見葛昌武如此不開竅,陸宴清不禁無奈一笑,“葛捕頭,你難道不覺得那兩個丫鬟睡在同一間臥房有些太過刻意了嗎?她們並不像掌櫃夫婦和那兩個侍衛一樣有非要待在一起的理由啊。”
“嘶,聽你這麽一說好像確實有些刻意。”
陸宴清的話讓葛昌武猶如醍醐灌頂一般發現了問題的所在。
掌櫃夫婦同床共枕,可謂是在正常不過。
而那兩個侍衛則為了保護自家老爺的安全,所以要一起值夜,也並無可疑之處。
可那兩個丫鬟放著客棧十幾間空房不住,卻非要擠在一間臥房裏休息,關鍵還沒有非要住在一起的理由,這讓陸宴清不得不心生懷疑。
當然,這也有可能隻是巧合,但懷疑僅僅隻是懷疑而已。
陸宴清隻是想從幾人的口供中分析出誰的嫌疑最大,然後確認調查方向,逐一排除嫌疑,這樣總比毫無頭緒的翻找線索要更有效率。

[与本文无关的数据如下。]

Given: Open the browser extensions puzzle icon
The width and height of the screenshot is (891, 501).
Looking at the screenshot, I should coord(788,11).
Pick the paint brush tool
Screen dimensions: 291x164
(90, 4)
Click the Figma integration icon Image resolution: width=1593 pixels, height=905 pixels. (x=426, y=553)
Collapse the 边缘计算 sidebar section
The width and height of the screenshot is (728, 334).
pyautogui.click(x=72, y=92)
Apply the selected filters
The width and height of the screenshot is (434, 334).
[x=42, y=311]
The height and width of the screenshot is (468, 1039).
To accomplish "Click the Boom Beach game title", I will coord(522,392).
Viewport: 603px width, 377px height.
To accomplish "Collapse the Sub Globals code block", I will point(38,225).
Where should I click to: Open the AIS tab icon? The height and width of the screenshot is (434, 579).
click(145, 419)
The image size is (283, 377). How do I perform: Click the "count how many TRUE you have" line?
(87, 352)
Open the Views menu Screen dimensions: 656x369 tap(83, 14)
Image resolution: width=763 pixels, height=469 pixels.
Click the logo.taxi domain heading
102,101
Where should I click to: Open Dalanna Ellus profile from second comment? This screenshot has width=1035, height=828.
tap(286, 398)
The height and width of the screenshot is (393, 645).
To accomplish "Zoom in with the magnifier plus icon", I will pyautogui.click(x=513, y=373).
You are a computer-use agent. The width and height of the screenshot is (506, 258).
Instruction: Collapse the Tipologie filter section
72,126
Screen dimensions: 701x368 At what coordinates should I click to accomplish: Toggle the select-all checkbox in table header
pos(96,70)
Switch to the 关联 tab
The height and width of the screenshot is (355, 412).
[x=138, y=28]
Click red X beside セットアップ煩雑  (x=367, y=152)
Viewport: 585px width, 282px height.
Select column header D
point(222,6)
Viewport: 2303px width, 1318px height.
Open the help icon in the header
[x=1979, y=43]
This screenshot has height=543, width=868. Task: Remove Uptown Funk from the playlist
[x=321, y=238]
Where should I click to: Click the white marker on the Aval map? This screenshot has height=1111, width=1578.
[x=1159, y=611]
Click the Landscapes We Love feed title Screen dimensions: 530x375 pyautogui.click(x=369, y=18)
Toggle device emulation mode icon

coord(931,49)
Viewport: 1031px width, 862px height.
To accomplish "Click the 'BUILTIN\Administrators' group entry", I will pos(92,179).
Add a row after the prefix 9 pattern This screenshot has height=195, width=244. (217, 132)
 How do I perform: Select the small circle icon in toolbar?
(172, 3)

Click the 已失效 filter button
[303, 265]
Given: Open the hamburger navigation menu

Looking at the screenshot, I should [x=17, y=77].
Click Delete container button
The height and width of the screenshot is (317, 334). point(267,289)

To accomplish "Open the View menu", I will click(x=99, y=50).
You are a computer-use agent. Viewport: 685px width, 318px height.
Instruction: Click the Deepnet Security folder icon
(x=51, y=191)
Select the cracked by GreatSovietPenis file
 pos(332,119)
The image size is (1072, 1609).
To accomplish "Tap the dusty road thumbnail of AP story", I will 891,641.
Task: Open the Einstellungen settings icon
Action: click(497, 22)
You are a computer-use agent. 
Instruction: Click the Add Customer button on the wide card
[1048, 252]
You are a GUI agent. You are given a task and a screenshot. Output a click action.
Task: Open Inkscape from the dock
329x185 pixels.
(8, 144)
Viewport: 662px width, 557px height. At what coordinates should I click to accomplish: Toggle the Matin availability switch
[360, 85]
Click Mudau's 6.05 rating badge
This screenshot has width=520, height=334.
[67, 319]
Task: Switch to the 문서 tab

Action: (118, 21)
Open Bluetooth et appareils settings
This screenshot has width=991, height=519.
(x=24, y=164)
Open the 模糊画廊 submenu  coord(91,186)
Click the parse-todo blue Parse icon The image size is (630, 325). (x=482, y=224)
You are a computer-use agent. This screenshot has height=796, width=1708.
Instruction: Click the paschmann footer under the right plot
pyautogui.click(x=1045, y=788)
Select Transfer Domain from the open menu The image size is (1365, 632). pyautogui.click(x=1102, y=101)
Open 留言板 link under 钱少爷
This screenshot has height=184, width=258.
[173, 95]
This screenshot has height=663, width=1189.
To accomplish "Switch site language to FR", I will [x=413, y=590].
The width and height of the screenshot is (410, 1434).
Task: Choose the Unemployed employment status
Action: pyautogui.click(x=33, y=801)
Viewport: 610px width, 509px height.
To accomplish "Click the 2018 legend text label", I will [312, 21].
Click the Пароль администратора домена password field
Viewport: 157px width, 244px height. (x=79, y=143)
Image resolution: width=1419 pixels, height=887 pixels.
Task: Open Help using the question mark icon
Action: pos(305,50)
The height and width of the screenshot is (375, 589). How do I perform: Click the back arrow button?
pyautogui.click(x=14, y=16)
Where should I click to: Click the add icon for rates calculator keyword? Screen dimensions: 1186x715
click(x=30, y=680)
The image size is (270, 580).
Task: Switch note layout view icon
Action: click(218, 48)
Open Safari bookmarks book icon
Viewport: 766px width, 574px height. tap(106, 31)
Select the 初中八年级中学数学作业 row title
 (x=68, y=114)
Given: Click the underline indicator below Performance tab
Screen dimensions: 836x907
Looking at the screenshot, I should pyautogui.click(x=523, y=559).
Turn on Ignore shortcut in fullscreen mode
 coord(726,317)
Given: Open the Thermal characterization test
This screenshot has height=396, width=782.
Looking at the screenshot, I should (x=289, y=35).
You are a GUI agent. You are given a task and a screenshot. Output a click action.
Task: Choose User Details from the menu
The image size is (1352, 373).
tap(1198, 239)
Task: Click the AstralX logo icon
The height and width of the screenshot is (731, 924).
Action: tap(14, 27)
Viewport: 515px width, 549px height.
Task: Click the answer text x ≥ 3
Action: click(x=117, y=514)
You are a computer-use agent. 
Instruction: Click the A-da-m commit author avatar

“對了宴清,既然你對此有所懷疑,為何不在剛剛進行詢問呢?”
葛昌武突然想到了什麽,很是不解的發問道。
“沒有問的必要。”
“哦?這是為何?”
“她們自然有她們的理由,而我隻需要知道她們兩人的嫌疑很大就足夠了。”
陸宴清神秘一笑,並沒有把話說透。
“你這臭小子能不能別賣關子啊?”
葛昌武一頭霧水,略有些焦躁的朝著陸宴清嗔怪道,畢竟留給他查明真相的原因已經不多了。
“葛捕頭您莫要心急,隨我來便是。”
說著,陸宴清便朝著掌櫃夫婦走去,葛昌武見狀隻好緊隨其後。
見陸宴清與葛昌武徑直前來,掌櫃夫婦很是不悅的冷哼了一聲,朝著兩人陰陽怪氣的招呼道:“兩位官爺有何貴幹啊?能交代的我們夫妻二人都已交代了,與其在我們夫妻二人這浪費時間,還不如去別處尋找線索盡快破案,真是耽擱我們做生意。”